How can I find out what gearing is my differential?

Thanks
[/quote]

You have to look at axle code on door.

These are the codes for 04-08 F150s:

19 - 3.55 non-limited slip (F-150, Econoline) 
17 - 3.31 non-limited slip (F150, Econoline) 
H9 - 3.55 limited slip (F-150, F-250) 
B6 - 3.73 limited slip (F-150, F-250)

If it's a used truck someone may have changed gearing but unlikely unless it wax lifted with larger tires.


----------



## CaptFX4 (Jan 20, 2012)

Wax lifted...








Meant 'was' lifted.

Dang fat fingers.


----------



## Danny (Apr 2, 2007)

CaptFX4 said:


> Wax lifted...
> 
> 
> 
> ...


According to my door tag I have the H9 3.55 configuration. Will leave well enough alone.

Dan


----------



## budguy81 (Apr 27, 2014)

i live just south of jackson hole. i have about the same setup as you... depending on where your coming from in colorado it's an easy pull into jackson and grand teton national park. my assumption is that your going to visit the tetons and yellowstone and leaving through the north gate of yellowstone to head towards glacier. again a few small hills through the parks but as long as you stay east of the tetons you'll be fine.
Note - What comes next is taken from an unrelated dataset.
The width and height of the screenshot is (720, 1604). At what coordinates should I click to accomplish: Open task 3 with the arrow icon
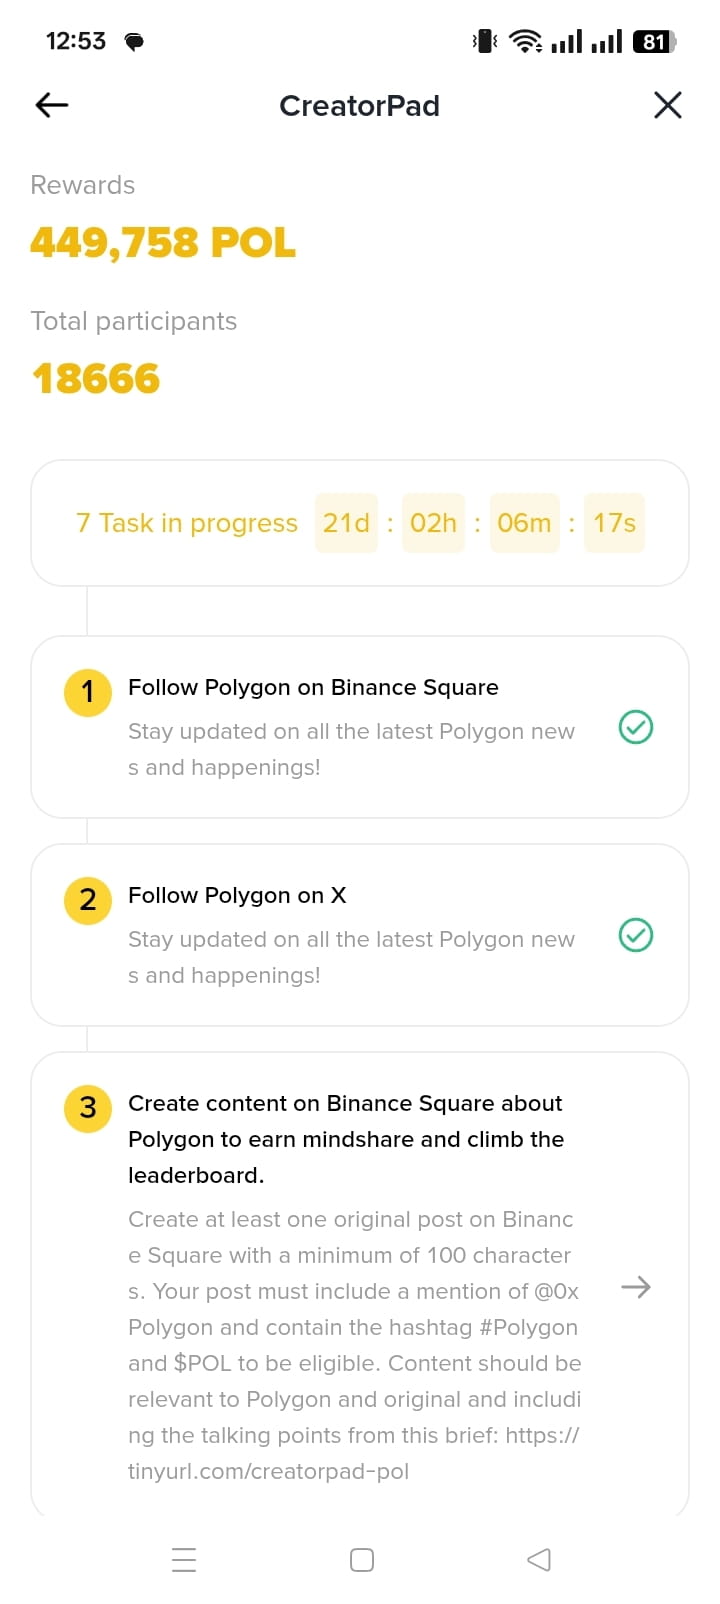click(x=636, y=1287)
DO NOT GO OVER teton pass..... as for the big horns there great! but hwy 14 is a break burner. it really just depends on how many places your going to want to see and pull the trailer. as you figure things out don't hesitate to ask.


----------



## Danny (Apr 2, 2007)

budguy81 said:


> i live just south of jackson hole. i have about the same setup as you... depending on where your coming from in colorado it's an easy pull into jackson and grand teton national park. my assumption is that your going to visit the tetons and yellowstone and leaving through the north gate of yellowstone to head towards glacier. again a few small hills through the parks but as long as you stay east of the tetons you'll be fine. DO NOT GO OVER teton pass..... as for the big horns there great! but hwy 14 is a break burner. it really just depends on how many places your going to want to see and pull the trailer. as you figure things out don't hesitate to ask.
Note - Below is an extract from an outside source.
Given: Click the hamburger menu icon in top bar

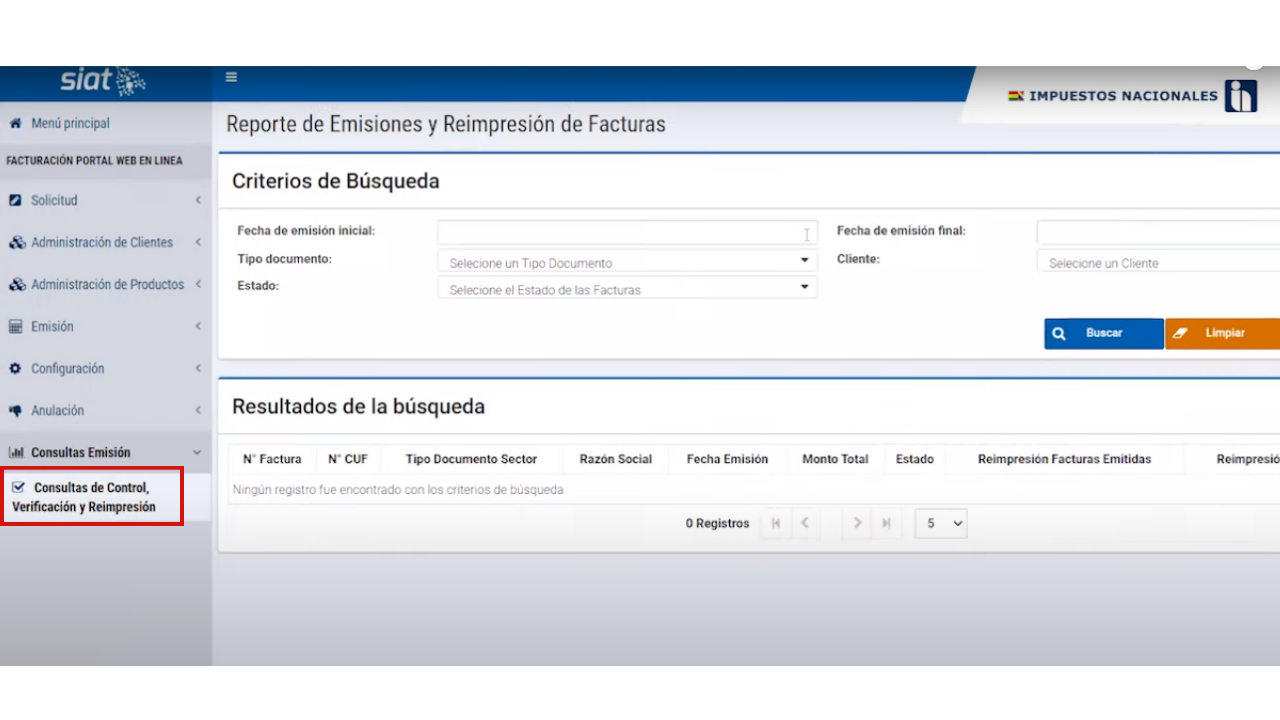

Thank you for the information. This is exactly what we are planning. We are thinking of staying in the Teton/Yellowstone area for a few days taking in as much sightseeing, kayaking as possible. We are wanting to drive hwy.14 but just as a side trip. Being from the area if you have any other suggestions of things to see or do we would really appreciate the information. Our schedule will put us there right after Labor day. We have no real time line so we really can't make reservations. With that said do you see this as a problem staying at local camp grounds? If You could give us some ideas of places preferably state or federal parks that would be great.

Thank you again really looking forward to this trip.

Dan


----------



## budguy81 (Apr 27, 2014)

Nice to meet ya Dan. . Can't believe we ran into each other. Hope your stay was wonderful.


----------